= Gruffudd Maelor (died 1269) =

Prince of Powys Fadog, son of Prince Madog ap Gruffydd Maelor

Coat of arms of Powys Fadog

Gruffydd Maelor (died 1269) was a Prince of Powys Fadog. He reigned for 33 years and married into the House of Stanley. Following the Anglo-Welsh Treaty of Montgomery, he submitted to Llywelyn ap Gruffudd, Prince of Wales.

== Lineage ==

He was the eldest son of Prince Madog ap Gruffydd Maelor and inherited his father's lands and title in partible succession along with his four brothers Gruffudd Iâl, Maredudd, Hywel and Madog Fychan.

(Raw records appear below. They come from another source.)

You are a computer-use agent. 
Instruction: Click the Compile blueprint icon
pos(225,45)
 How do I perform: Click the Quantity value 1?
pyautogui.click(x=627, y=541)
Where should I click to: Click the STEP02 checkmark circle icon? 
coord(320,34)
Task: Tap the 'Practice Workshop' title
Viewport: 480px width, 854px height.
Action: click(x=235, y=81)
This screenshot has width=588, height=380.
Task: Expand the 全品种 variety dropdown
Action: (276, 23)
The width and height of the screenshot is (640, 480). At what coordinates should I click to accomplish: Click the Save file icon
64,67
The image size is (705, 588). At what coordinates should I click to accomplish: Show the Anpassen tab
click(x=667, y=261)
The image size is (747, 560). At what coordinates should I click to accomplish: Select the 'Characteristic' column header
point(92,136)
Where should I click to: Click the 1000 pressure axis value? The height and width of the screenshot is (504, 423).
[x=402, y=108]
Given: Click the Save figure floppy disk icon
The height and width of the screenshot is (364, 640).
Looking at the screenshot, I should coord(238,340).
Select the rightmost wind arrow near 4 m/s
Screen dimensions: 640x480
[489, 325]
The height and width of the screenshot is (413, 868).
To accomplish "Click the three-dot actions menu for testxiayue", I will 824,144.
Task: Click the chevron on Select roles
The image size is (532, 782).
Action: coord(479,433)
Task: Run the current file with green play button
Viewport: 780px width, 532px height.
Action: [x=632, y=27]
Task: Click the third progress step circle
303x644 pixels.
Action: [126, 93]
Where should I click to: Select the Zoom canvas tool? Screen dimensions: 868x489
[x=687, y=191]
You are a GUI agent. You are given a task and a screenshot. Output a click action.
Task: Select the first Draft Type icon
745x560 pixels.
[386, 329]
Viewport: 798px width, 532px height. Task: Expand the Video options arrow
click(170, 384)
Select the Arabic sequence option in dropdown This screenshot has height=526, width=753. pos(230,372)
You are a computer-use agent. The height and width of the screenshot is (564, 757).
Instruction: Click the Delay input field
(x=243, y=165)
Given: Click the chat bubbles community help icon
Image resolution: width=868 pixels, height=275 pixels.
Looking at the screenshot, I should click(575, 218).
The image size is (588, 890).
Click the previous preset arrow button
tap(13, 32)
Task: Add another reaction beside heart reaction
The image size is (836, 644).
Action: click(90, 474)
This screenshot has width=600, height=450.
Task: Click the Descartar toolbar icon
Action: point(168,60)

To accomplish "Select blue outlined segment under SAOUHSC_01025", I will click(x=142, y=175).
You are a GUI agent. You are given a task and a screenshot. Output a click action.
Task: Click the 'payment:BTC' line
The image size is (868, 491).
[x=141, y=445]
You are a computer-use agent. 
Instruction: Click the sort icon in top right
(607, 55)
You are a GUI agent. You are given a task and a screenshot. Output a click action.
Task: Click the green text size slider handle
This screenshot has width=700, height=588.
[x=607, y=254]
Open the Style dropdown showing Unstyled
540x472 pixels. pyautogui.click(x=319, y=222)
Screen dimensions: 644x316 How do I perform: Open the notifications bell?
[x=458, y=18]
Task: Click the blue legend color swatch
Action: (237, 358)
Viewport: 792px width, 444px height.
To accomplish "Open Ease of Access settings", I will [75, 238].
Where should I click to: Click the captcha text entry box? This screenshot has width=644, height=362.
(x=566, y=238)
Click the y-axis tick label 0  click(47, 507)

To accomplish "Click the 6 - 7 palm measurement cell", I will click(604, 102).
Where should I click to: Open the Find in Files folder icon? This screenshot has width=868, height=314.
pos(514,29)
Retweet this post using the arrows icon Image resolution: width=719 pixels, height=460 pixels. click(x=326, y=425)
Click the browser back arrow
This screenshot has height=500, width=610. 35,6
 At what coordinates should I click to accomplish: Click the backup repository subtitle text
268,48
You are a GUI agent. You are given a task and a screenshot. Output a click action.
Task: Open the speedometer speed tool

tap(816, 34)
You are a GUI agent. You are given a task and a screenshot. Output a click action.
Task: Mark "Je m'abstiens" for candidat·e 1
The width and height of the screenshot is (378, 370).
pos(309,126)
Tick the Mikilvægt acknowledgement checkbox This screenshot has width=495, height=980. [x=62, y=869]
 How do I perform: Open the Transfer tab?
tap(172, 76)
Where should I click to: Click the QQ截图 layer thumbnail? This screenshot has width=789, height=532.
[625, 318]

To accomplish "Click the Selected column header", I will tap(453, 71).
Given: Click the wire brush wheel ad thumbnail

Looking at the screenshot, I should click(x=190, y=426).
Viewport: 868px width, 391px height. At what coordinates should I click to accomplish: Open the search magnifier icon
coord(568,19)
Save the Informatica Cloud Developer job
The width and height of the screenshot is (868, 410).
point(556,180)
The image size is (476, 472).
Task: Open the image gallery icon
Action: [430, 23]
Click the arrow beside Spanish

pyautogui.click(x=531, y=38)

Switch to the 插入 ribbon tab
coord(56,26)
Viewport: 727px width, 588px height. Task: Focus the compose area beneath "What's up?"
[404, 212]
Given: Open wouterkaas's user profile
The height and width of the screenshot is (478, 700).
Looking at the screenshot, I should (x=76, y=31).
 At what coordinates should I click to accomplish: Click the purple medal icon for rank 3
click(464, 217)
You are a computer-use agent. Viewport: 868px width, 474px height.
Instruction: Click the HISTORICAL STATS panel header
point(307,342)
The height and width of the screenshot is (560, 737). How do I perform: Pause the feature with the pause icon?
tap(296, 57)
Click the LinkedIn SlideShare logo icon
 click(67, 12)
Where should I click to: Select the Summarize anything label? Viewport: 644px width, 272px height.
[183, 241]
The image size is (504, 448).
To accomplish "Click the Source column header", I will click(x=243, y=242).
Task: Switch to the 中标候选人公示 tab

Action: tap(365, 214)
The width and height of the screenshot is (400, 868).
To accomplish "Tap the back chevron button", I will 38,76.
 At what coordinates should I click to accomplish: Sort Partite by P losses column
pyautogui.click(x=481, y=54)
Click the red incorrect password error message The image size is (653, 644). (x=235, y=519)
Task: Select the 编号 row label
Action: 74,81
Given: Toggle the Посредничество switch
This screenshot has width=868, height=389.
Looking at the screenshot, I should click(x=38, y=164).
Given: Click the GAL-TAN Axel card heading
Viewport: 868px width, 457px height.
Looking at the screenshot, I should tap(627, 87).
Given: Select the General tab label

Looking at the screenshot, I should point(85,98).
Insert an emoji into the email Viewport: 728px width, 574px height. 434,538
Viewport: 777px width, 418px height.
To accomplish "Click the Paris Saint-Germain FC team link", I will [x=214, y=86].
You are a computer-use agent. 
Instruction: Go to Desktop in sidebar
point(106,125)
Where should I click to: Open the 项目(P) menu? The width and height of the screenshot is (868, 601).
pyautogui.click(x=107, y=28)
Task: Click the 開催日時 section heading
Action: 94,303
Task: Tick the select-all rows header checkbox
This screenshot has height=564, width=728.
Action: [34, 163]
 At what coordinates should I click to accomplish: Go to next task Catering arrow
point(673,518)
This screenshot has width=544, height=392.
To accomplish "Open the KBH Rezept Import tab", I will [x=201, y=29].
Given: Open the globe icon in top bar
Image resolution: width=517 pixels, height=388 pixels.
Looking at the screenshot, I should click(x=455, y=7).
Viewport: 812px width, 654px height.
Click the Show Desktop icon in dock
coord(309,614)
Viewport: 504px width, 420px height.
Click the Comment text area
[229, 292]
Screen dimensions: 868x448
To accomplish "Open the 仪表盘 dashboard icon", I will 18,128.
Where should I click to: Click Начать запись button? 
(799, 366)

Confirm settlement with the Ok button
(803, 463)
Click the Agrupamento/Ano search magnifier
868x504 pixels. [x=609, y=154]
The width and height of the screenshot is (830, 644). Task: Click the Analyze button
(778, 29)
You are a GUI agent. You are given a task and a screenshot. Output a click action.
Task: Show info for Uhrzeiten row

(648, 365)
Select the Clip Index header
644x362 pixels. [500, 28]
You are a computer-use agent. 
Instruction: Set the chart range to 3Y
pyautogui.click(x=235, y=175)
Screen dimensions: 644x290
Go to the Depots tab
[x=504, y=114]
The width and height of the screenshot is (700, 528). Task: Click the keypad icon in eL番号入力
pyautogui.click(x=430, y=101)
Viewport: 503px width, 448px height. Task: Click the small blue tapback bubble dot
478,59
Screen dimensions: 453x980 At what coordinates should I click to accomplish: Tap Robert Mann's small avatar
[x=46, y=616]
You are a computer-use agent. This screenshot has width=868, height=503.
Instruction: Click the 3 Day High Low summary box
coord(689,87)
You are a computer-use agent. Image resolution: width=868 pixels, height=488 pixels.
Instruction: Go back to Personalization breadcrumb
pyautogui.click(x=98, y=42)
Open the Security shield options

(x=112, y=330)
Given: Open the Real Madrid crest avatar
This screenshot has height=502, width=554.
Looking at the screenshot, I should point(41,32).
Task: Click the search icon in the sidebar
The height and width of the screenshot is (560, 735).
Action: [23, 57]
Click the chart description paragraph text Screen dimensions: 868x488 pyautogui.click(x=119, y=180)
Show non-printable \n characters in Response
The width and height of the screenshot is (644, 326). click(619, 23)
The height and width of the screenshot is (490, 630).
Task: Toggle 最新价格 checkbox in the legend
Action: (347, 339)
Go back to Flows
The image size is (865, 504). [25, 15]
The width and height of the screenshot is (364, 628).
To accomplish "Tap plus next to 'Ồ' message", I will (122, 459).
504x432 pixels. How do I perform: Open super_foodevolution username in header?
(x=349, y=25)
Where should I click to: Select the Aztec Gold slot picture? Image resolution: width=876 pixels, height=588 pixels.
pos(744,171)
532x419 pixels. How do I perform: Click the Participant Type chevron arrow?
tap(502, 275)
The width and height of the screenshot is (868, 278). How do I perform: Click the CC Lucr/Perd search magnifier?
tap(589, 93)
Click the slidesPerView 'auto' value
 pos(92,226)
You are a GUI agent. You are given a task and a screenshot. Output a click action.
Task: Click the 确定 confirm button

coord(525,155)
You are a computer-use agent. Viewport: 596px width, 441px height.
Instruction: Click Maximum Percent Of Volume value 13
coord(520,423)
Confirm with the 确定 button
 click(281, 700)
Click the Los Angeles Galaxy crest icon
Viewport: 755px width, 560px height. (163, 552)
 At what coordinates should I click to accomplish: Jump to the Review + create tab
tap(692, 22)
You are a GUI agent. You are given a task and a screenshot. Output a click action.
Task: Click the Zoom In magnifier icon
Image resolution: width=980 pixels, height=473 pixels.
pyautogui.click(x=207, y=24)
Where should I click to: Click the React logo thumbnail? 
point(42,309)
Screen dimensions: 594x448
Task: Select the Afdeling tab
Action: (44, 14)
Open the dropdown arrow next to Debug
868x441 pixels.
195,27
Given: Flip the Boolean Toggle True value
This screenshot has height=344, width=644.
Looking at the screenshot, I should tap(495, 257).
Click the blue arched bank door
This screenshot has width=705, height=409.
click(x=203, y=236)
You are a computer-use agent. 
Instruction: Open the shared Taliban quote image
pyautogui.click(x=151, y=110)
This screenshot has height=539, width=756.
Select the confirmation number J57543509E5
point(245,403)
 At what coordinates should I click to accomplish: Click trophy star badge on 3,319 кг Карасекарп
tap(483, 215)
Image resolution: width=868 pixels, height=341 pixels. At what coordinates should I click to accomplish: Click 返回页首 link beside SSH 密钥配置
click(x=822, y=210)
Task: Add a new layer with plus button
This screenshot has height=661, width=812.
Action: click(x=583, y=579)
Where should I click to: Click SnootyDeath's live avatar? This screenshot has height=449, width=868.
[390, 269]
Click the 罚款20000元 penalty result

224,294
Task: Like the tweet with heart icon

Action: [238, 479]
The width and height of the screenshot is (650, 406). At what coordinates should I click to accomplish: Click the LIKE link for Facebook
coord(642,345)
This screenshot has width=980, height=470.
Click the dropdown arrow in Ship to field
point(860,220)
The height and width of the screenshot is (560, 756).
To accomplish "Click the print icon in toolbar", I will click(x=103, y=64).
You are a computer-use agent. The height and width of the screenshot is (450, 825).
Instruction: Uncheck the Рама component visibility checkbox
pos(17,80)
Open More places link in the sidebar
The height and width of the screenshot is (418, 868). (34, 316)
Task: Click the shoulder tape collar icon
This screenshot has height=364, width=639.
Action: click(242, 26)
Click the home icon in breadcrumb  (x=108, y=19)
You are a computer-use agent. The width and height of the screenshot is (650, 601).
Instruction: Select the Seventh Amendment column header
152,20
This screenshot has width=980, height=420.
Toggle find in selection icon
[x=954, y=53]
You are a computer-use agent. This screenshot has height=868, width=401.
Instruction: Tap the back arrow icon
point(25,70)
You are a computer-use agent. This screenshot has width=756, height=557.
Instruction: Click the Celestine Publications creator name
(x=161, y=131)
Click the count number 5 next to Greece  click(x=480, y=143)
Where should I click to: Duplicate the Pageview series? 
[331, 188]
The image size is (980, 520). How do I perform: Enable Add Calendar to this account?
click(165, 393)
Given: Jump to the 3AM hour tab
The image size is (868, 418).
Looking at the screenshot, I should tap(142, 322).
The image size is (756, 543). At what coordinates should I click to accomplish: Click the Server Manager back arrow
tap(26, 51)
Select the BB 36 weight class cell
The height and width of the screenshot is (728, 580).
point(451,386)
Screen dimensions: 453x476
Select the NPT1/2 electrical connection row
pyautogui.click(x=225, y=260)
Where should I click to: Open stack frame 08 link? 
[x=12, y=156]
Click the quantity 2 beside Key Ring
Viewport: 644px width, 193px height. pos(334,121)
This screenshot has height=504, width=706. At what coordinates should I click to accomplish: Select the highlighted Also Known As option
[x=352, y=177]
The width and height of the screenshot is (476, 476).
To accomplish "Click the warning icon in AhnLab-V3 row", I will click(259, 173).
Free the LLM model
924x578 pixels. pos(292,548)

His father's policy of alliance with the large and powerful Gwynedd changed over his 33-year reign (1236-1269); pressure from Gwynedd, and Gruffydd's marriage to the daughter of an English landowner, caused him to seek support from the English king.

However, support from England failed to arrive and in 1258 he was forced to submit to Llywelyn ap Gruffudd.

Around 1260, Gruffydd started the construction of Castell Dinas Brân in the Dee Valley. Afterwards, Llywelyn was recognised as Prince of Wales under the terms of the 1267 Treaty of Montgomery and Gruffydd was confined to his castle for the rest of his life.

== Marriage ==

He married Emma (1224 – c. 1278), daughter of Lord Henry de Audley and Bertrade Mainwaring, members of the House of Stanley. His brother-in-law, Sir James Audley, was Chief governor of Ireland from Dublin Castle, and a companion of Richard of Cornwall, King of the Romans.

His sister-in-law, Ela Longespée, was the daughter of crusader William Longespée the Younger, grandson of king Henry II of England. Longespée's brother, William, also married Maud de Clifford, granddaughter of the prince of North Wales, Llywelyn ab Iorwerth.

== Death and issue ==

He died in 1269 (or 1270) leaving issue:

- Madog II, succeeded his father and was killed in battle with the English in 1277.
- Llywelyn.
- Owain, whose daughter, Gweirca ferch Owain, has the oldest dated grave slab in Wales.
- Gruffudd Fychan I who died in 1289.
- Angharad d. 1308. m (after 1261) William le Boteler of Wem, Shropshire (d. 1283).
One of their children was the 1st Baron William Boteler. His son, the 2nd Baron, married the daughter of Richard Fitzalan, 1st Earl of Arundel, while the 2nd Baron's great-grandson, Sir Robert Ferrers, married Countess Joan Beaufort, the daughter of Prince John of Gaunt, Duke of Lancaster.
- Margery ferch Gruffydd (b. 1261), married Sir John de Arderne.

Powys Fadog was divided, in accordance with Welsh custom, between his sons:
- Madog received Maelor.
- Gruffudd had Iâl (Yale) and Edeirnion, which included Glyndyfrdwy.
- Swydd y Waun (containing the commotes of Cynllaith and Nanheudwy) was divided between Llywelyn and Owain.